The changes in the way migrants have voted throughout the years, may dictate the way the Greek community will cast their vote tomorrow. But it is argued if there is such a thing as the migrant vote itself.

Professor Ian McAllister of ANU believes there is and has spent over five decades investigating the ethnic vote, and has noticed a considerable change in the way Southern Europeans, including Greeks, have voted since the early days of migration in the 1950s. According to his research, Professor He said that the migrant vote was predominately Labor, more so in the ’70s when the then Whitlam government first introduced multiculturalism policies. But since 1998 when this vote peaked at 33 per cent dropped to 9 per cent by 2010. He says one of the reasons of this decline could be due to the weakening of immigration and multicultural policies in the national agenda.

Yet Dr Nick Economou, Senior Lecturer in the School of Political and Social Inquiry at Monash University, disputes there is such a thing as a “migrant vote” and says the main driving factor of electoral behaviour is class, and one’s relationship to the economy, and that alone.

“The interesting thing about some social scientists is they seem to shift around looking for anything other than what is the obvious driver of political attitudes and behaviour, including electoral behaviour, and the obvious one is your relationship to the economy,” Dr Economou tells Neos Kosmos.

“If you are in the business of making money and are a business person, you want less taxes, you want the state to butt out so you can get into the market place and the political party that argues all things is the Liberal party so you vote for them.

“If on other hand you are a wage and salary earner, you are in a vulnerable part of the economy, you’ve been pushed around by management the chances are if you are not in a union – chances are you are sympathetic to the idea of unionism – and then you will vote Labor.”

“And in amongst all of this of course, the Australian Greek community is now big enough and has been around for so a long time there is quite a substantial number of professionals.
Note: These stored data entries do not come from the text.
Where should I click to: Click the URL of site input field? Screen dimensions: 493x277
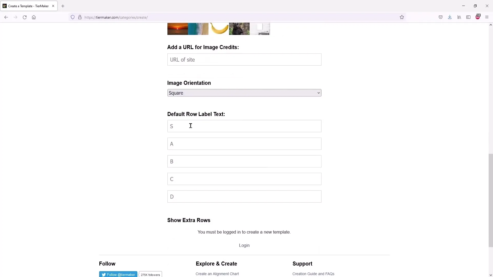tap(244, 60)
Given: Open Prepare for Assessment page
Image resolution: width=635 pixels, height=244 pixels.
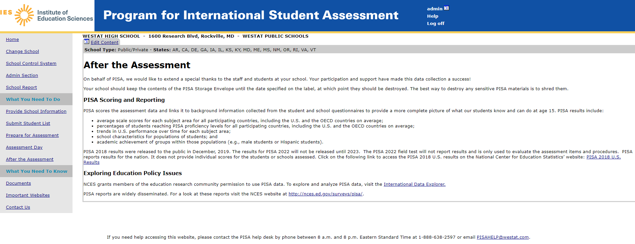Looking at the screenshot, I should click(32, 135).
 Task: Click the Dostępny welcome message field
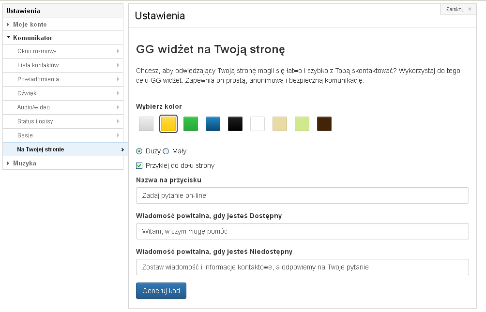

No doubt you are able to isolate people of a Greek background who are sympathetic towards and vote for the Greens and they display typical characteristics too; Human services employed, high levels of tertiary education probably living in the city… so we are just like everybody else.”

Dr Economou adds that there is a “danger towards stereotyping groups” of people when it comes to this issue, adding that “we should get beyond stereotyping people on the basis of their ethnic background”.

He says the changes – as described by Professor McAllister, aren’t based on ethnicity, they are based purely on class.

“What we’ve seen throughout the years immigration usually results in recently arrived people working in the poorer paid, most vulnerable positions and they tend to be naturally Labor voting,” he says.

“If they achieve upward social mobility their voting behaviour will transition.”